(Records from a dataset)
★ ★ ★
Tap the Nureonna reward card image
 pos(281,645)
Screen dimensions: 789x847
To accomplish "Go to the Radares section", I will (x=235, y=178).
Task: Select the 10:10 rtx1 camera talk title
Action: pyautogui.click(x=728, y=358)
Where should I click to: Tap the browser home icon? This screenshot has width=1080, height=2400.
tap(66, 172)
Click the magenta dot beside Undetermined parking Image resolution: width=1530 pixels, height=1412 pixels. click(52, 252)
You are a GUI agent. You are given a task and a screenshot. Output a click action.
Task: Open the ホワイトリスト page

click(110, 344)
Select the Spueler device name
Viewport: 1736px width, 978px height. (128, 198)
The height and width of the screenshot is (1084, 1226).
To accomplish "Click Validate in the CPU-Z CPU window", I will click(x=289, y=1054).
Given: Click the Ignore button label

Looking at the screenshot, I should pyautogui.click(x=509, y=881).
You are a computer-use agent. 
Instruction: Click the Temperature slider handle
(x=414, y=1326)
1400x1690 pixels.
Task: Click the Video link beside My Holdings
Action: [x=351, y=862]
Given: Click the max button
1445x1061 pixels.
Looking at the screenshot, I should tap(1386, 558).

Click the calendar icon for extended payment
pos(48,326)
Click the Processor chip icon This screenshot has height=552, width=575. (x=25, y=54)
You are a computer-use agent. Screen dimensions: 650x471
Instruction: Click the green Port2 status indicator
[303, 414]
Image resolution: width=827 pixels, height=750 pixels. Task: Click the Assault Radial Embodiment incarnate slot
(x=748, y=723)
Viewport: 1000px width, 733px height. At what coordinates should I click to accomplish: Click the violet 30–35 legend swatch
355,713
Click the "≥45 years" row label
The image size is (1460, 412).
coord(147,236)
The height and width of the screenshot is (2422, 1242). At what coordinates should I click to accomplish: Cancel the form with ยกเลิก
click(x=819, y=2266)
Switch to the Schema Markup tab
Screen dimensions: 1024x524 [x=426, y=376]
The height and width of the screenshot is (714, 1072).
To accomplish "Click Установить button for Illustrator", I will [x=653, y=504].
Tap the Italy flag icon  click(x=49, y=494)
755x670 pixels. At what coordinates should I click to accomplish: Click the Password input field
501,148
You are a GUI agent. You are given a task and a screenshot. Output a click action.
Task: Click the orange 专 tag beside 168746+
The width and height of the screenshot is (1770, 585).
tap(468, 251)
★ ★ ★
__DIRECTIONS FOR THIS TASK__
Your output must contain exactly the lines from the one containing "The width and" to the final line of the data above, and no other text.

__EXERCISE RESPONSE__
The width and height of the screenshot is (1770, 585).
tap(468, 251)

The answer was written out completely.